To compile the library, follow the instructions described in Installation Guide. Then, you can use the Jupyter notebook provided in the IR_lib/tests directory to run the examples.

The first example, named QCrypt_script.ipynb, simulates the reconciliation process for a fixed reconciliation rate across different channel signal-to-noise ratio values and displays the statistics.

By modifying the slow and fast decoder options and the MDR dimension, users can compare the performance of the decoders. The results of the test cases are presented in Fig. 2 for the two extreme rate values supported by the library: rate 0.01 and rate 0.2.
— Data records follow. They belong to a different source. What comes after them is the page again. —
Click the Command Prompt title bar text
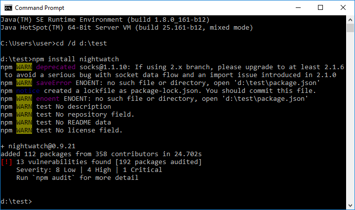The height and width of the screenshot is (210, 355). (x=39, y=8)
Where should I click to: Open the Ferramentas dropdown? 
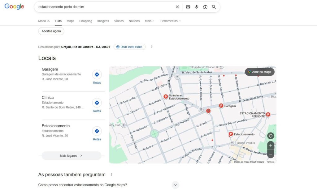coord(169,21)
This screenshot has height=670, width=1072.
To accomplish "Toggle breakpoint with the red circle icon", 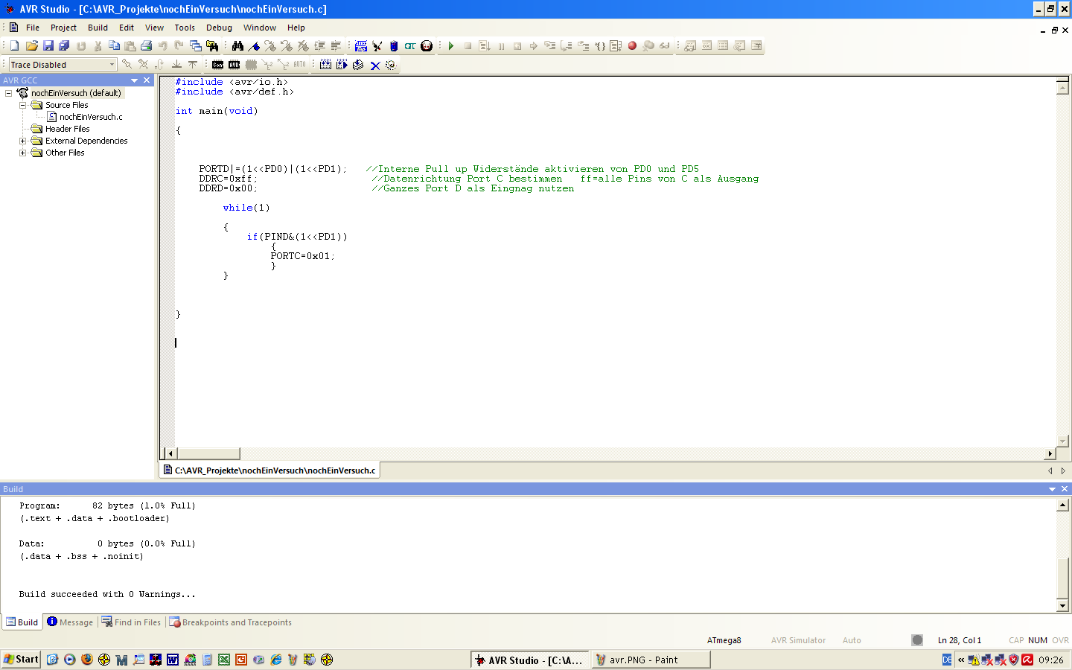I will click(632, 46).
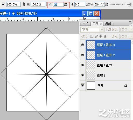This screenshot has height=120, width=133.
Task: Click the rotation angle field showing 45
Action: tap(58, 4)
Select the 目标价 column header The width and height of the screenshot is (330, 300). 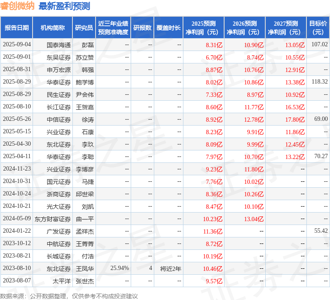pos(318,28)
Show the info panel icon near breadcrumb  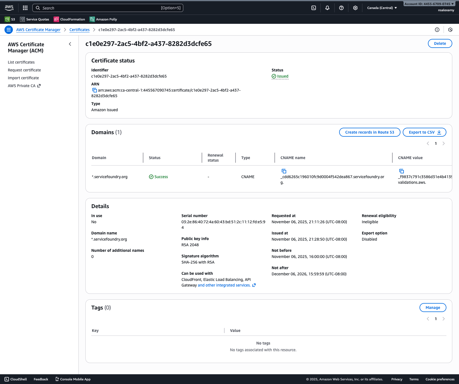pyautogui.click(x=437, y=30)
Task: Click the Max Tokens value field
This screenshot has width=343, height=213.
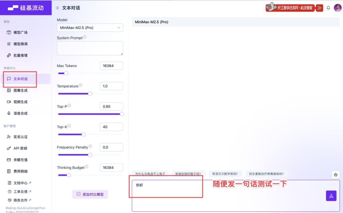Action: 111,66
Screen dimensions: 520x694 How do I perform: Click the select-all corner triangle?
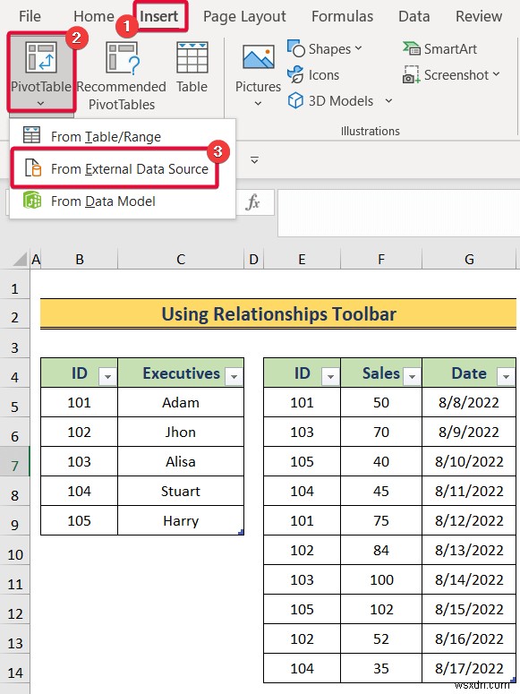(20, 259)
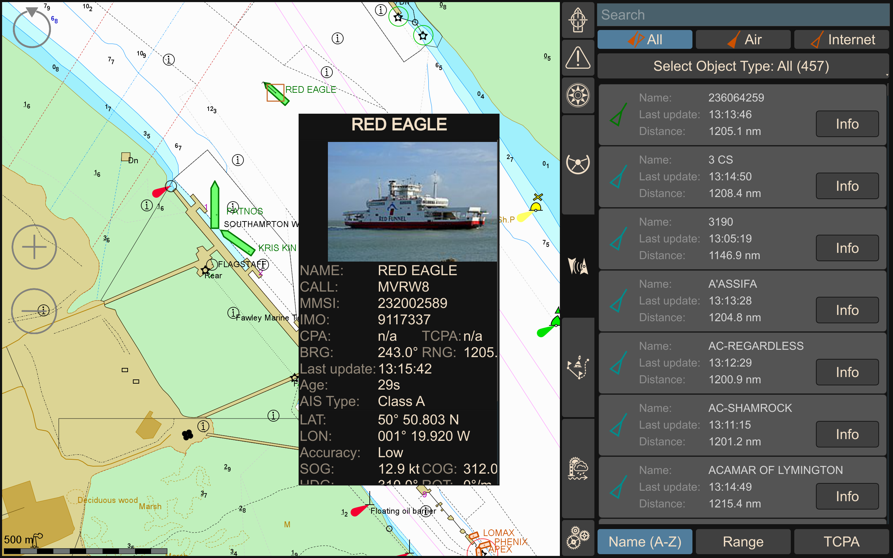Click the zoom in plus button
Viewport: 893px width, 558px height.
click(x=34, y=247)
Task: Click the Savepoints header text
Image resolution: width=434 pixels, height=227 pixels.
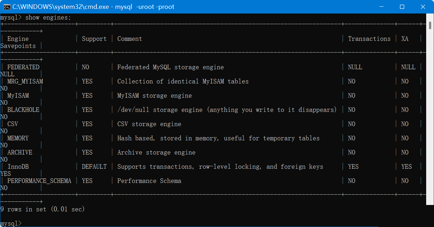Action: pyautogui.click(x=18, y=46)
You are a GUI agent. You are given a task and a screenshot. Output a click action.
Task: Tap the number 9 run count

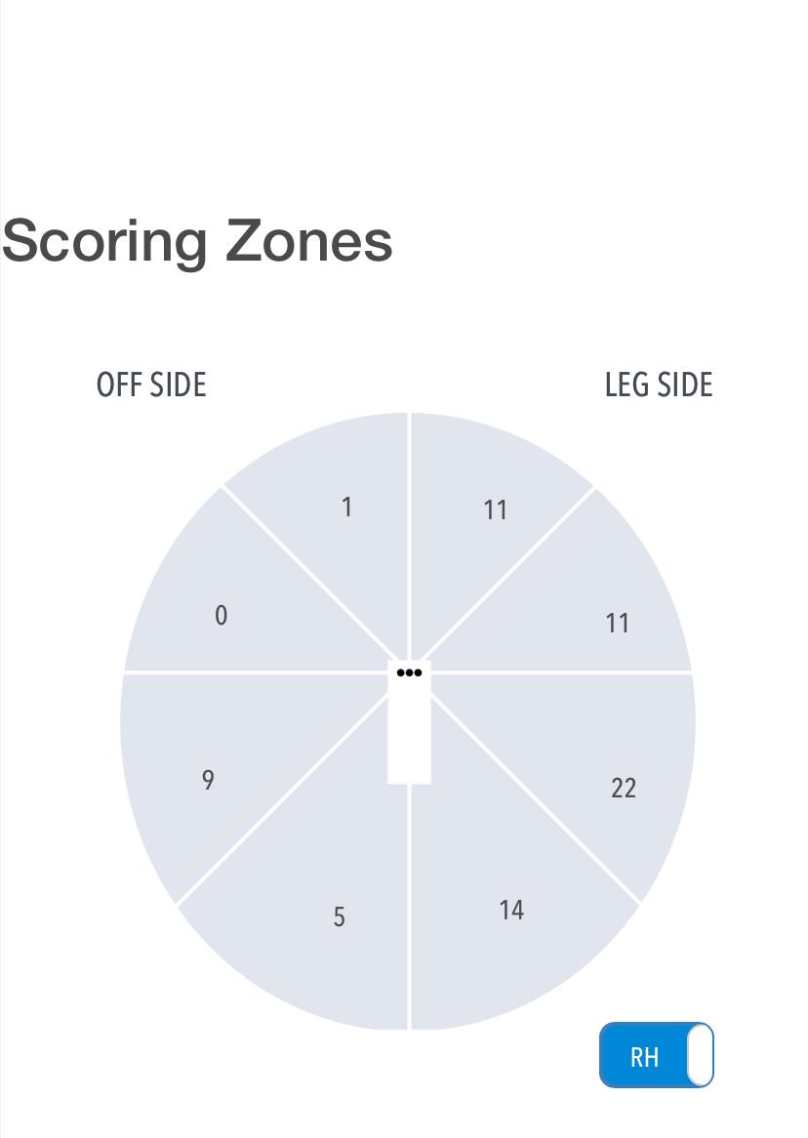208,781
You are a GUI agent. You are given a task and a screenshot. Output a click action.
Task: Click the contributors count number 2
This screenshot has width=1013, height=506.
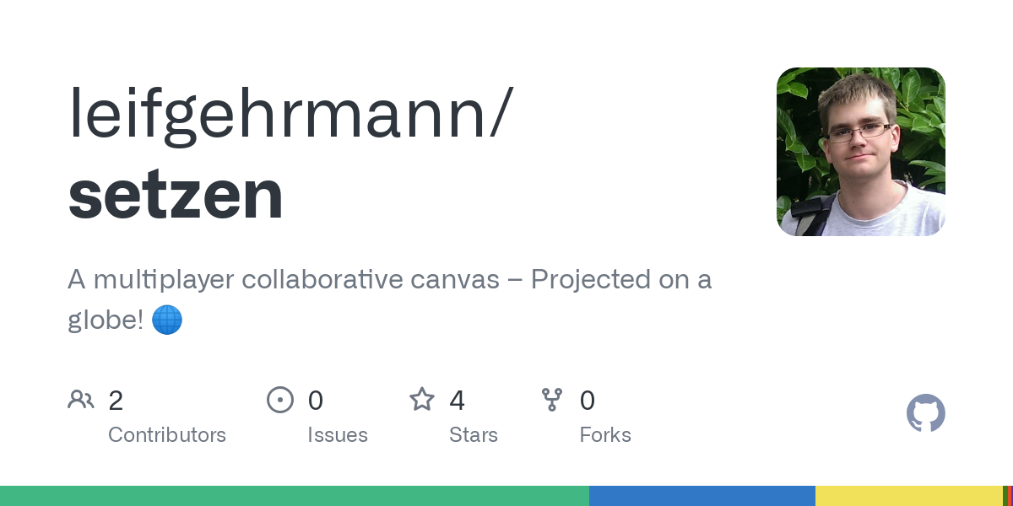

_images/results.png — Fig. 2 Results of test cases. FER, BER, and NoI represent frame error rate, bit error rate, and number of decoding iterations, respectively. The results are shown for `MDR` dimensions of 8, 4, 2, and 1, from left to right. The slow decoder is denoted by points, while the fast decoder is represented by lines. Decoding durations are normalized to the number of parallel decoding operations and were obtained using an AMD EPYC™ 7713P 64-Core Processor.

The second example, named QCrypt_script_fixed_beta.ipynb, demonstrates the performance of the reconciliation process for different channel signal-to-noise ratio values at a fixed reconciliation efficiency. Users can also change the modulation of the transmitted states between Gaussian and 4-state (BPSK) modulation and compare the efficiency of the multi-dimensional reconciliation.